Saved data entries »
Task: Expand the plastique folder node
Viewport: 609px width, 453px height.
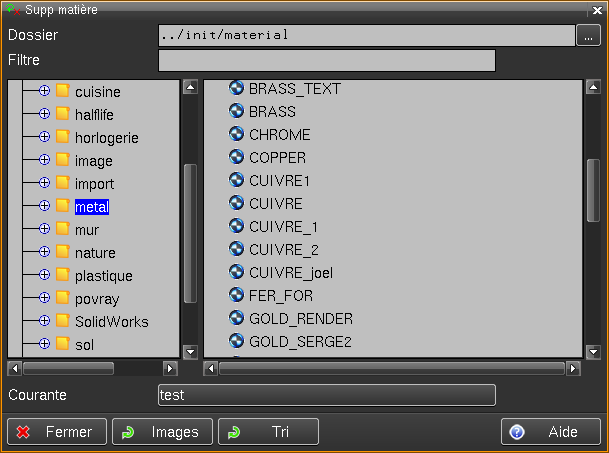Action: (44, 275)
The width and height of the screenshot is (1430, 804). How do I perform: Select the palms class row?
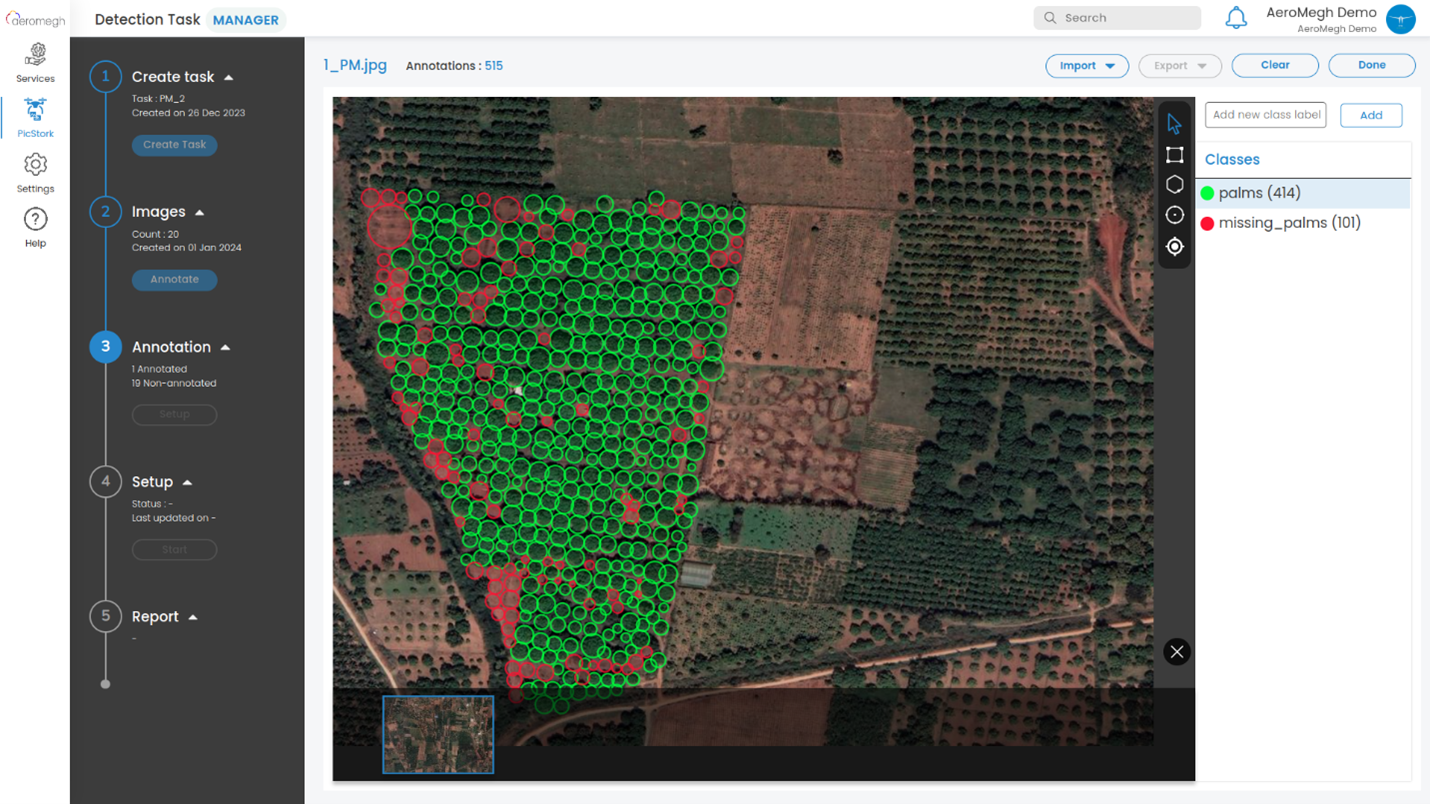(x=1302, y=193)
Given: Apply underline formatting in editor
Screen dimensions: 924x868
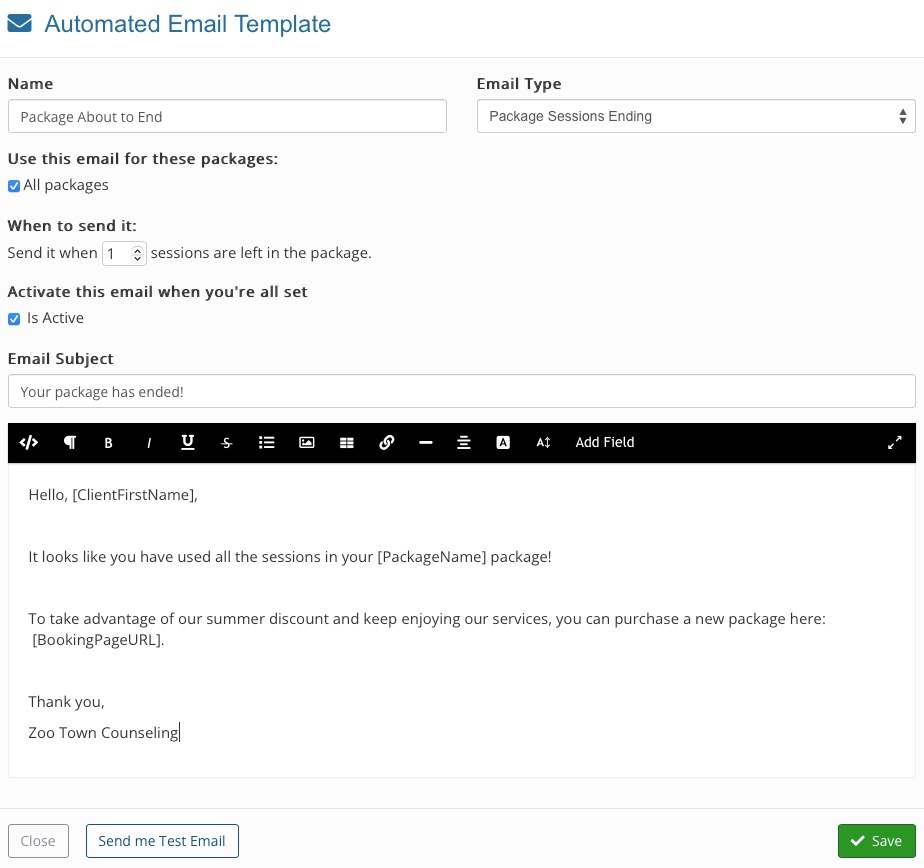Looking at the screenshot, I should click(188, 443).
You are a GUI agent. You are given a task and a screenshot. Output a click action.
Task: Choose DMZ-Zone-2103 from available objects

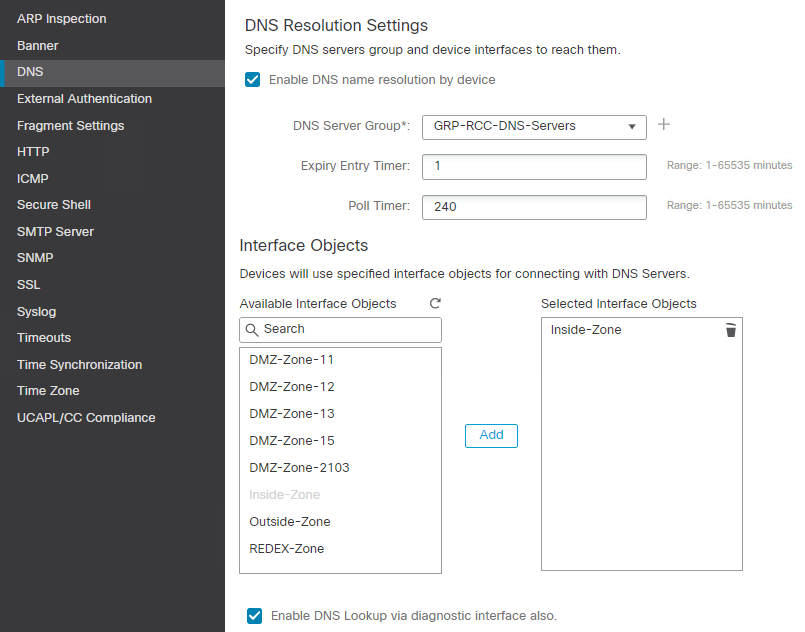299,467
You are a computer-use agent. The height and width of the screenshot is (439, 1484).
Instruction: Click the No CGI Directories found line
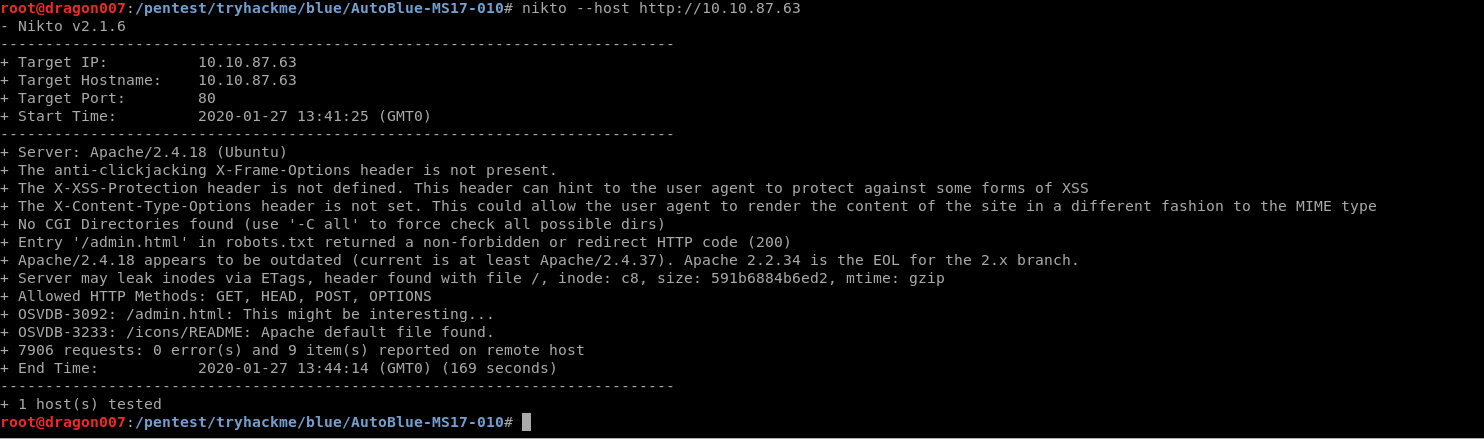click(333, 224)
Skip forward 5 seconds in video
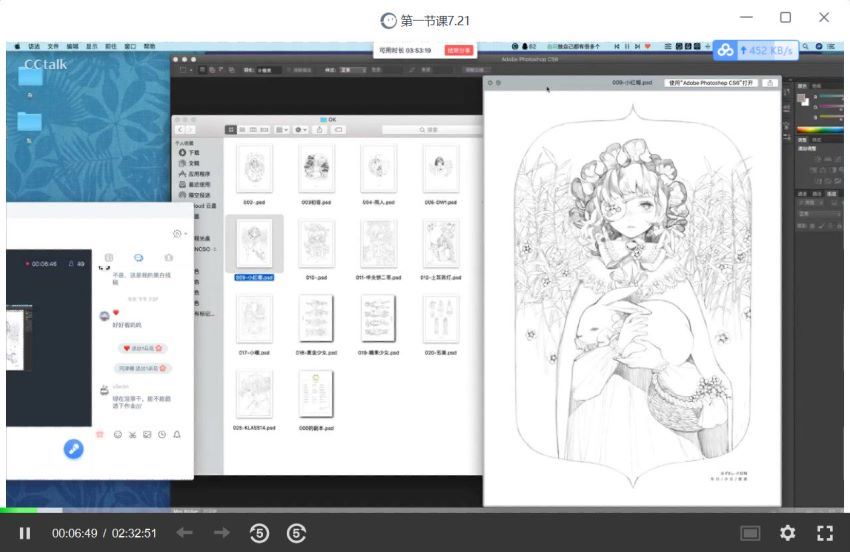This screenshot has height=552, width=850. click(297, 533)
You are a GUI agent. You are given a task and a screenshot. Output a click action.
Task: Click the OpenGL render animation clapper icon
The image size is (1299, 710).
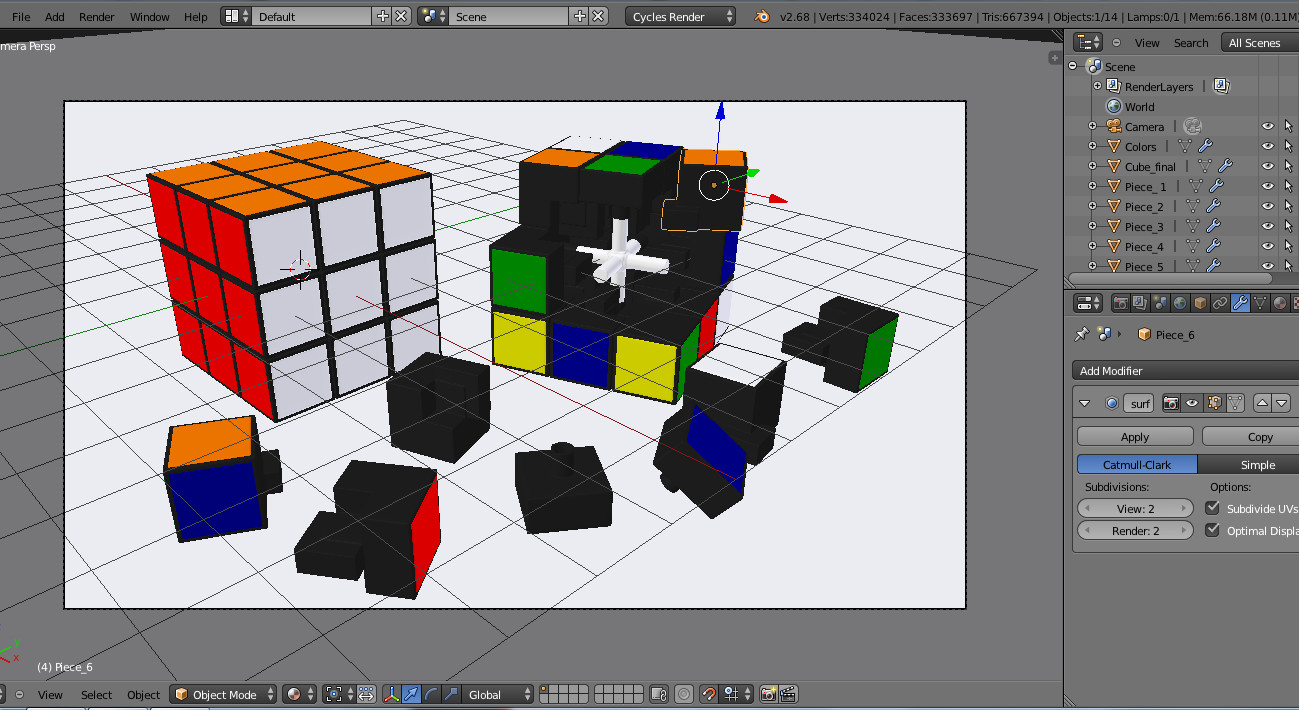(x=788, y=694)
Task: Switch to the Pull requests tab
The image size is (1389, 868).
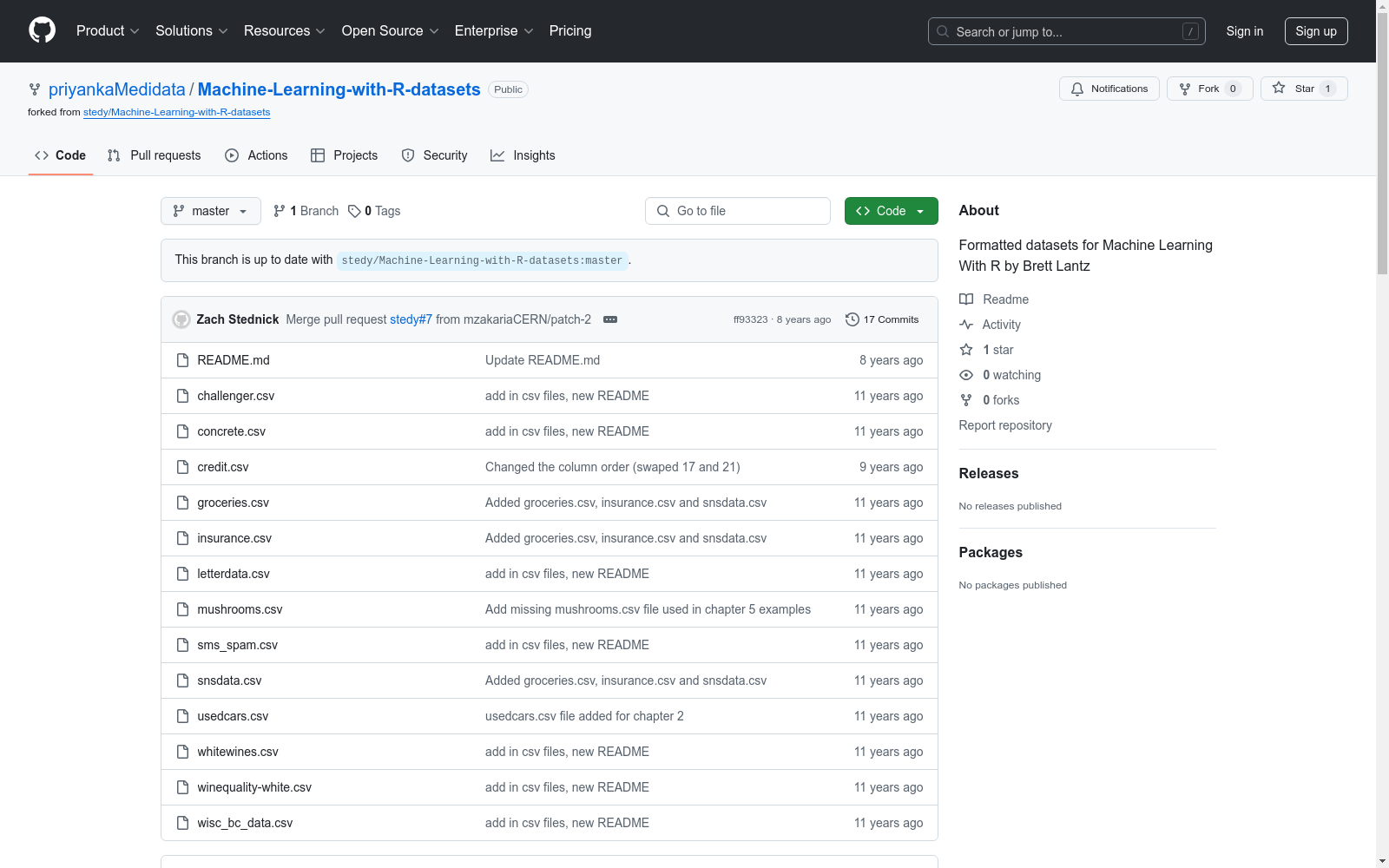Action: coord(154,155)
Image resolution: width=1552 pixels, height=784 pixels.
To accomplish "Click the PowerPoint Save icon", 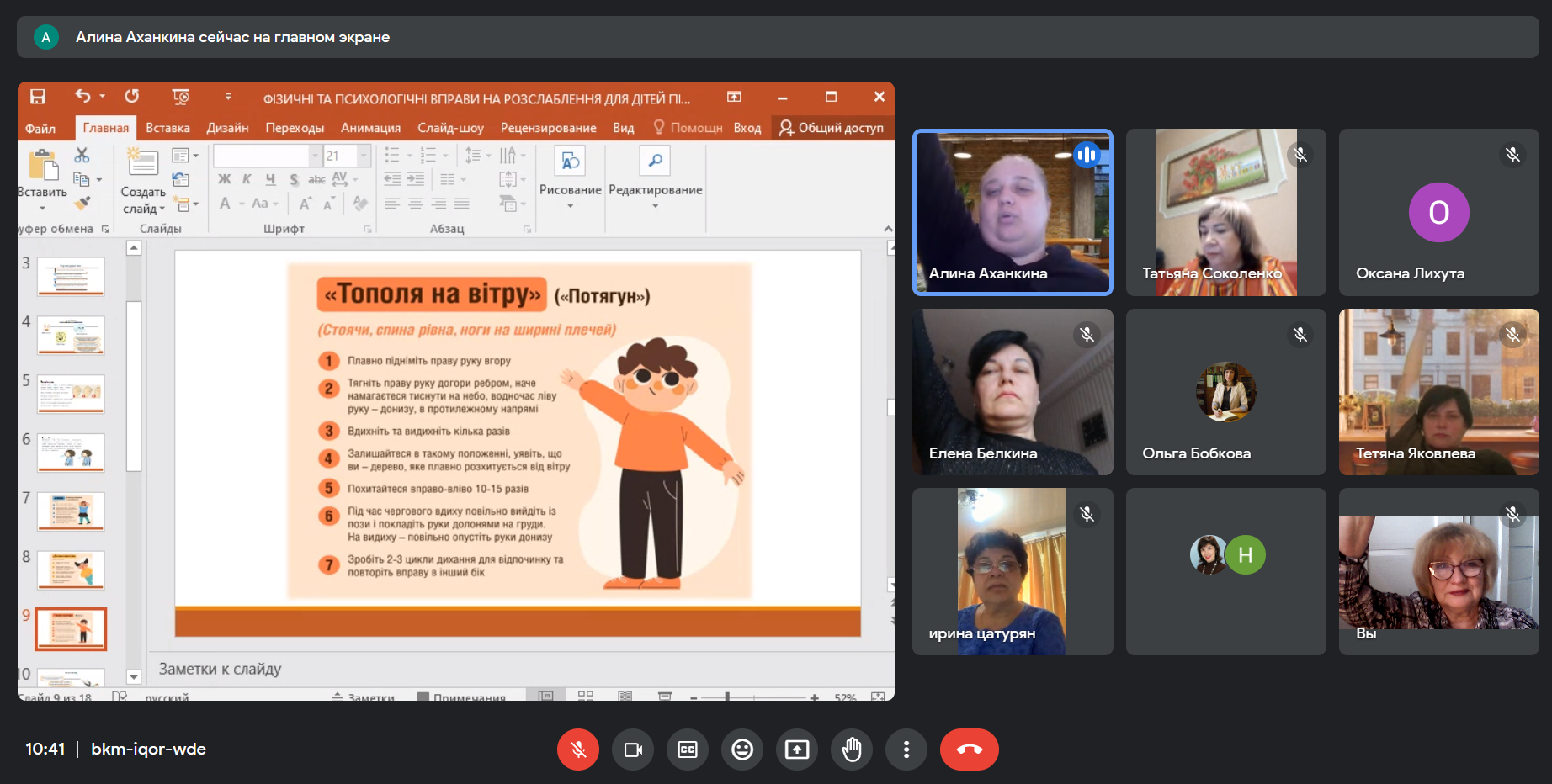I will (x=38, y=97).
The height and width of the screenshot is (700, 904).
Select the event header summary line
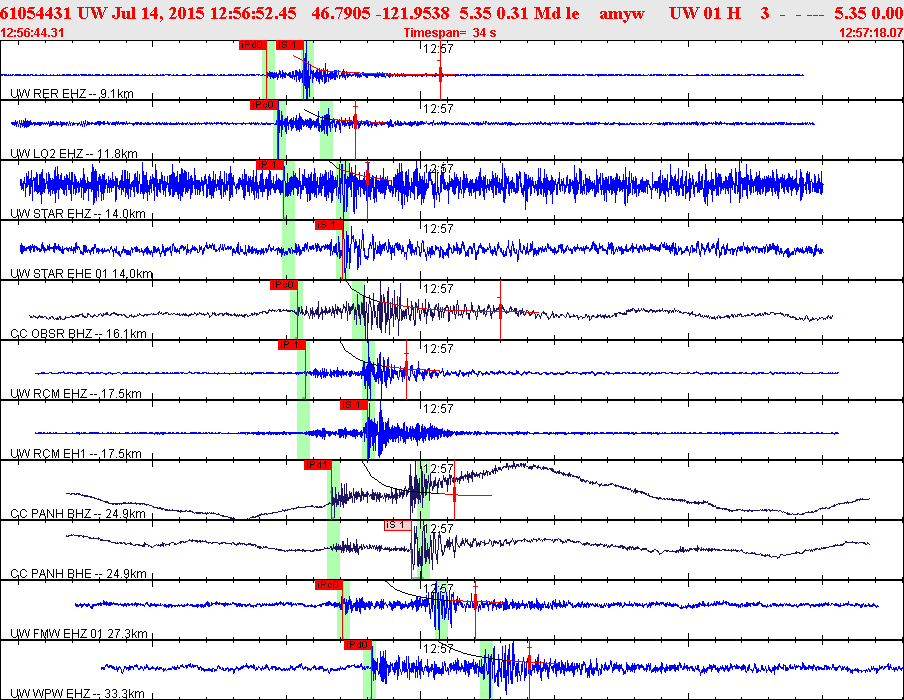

Work order » Using the data above, which lines fall from the one with "Viewport: 609px width, 453px height." through the one with "Task: Click the"? Repeat them exactly, ends included, minus any pictures.

Exercise solution »
Viewport: 609px width, 453px height.
Action: (44, 275)
The width and height of the screenshot is (1430, 804). How do I perform: Select the palms class row?
(x=1302, y=193)
Given: Apply underline formatting in editor
Screen dimensions: 924x868
Looking at the screenshot, I should click(188, 443).
You are a GUI agent. You are given a task and a screenshot. Output a click action.
Task: Choose DMZ-Zone-2103 from available objects

299,467
You are a computer-use agent. The height and width of the screenshot is (439, 1484).
Instruction: Click the No CGI Directories found line
click(333, 224)
Skip forward 5 seconds in video
This screenshot has height=552, width=850. click(297, 533)
You are a GUI agent. You are given a task and a screenshot. Output a click action.
Task: Click the OpenGL render animation clapper icon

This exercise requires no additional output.